Mit einmonatigen Weiterbildungskursen ist es allerdings nicht getan, wendet das Wirtschaftsforschungsinstitut (Wifo) ein. Denn es mangle gerade an hochqualifiziertem Personal. Von insgesamt 17.600 offenen Stellen im Jahr 2001 geht die Synthesis Forschungsgesellschaft aus; im April veröffentlichte das Wifo diesbezügliche Zahlen. Die Schätzungen beliefen sich auf rund 27.000 Arbeitskräfte, die die österreichische Wirtschaft bis 2005 jährlich benötige.

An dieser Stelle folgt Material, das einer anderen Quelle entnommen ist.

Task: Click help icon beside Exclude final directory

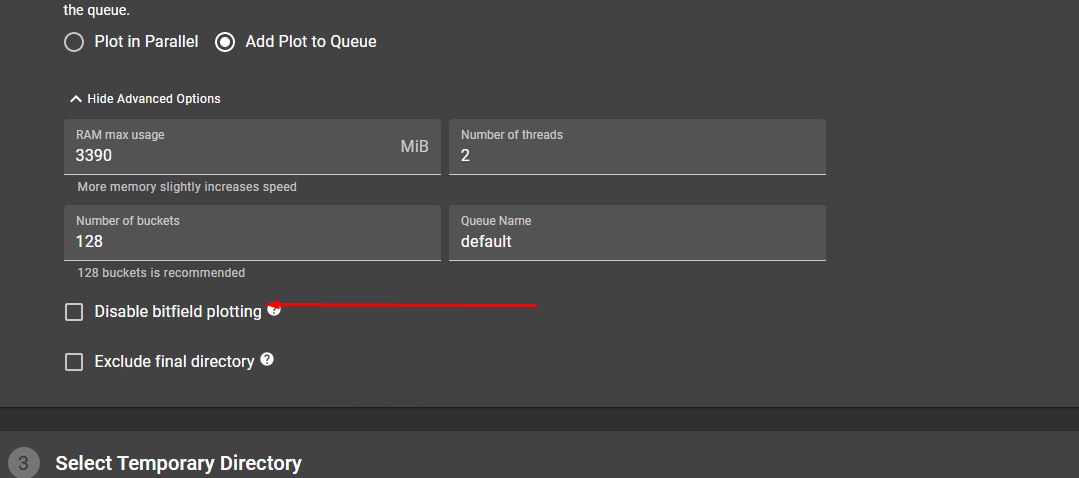Action: coord(267,360)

Dem quantitativen steht aber auch ein "qualitatives Defizit" gegenüber. "Das Aktivierungspotential ist bei Personen mit einem niedrigeren Ausbildungsstand zwar höher, aber es sind nicht die besten Beschäftigungsverhältnisse", erklärt Helmut Mahringer vom Wifo. Die größten Lücken seien aber in höher qualifizierten Berufen zu finden. Um sie zu schließen, sei auch Kreativität auf Arbeitgeberseite gefragt - wie die Schaffung von Kinderbetreuungsplätzen oder attraktiven Beschäftigungsverhältnissen. Denn, hält Mahringer fest: "Gute Leute sind nicht zu schlechten Bedingungen zu kriegen." Das gelte ebenso für ausländische Arbeitskräfte.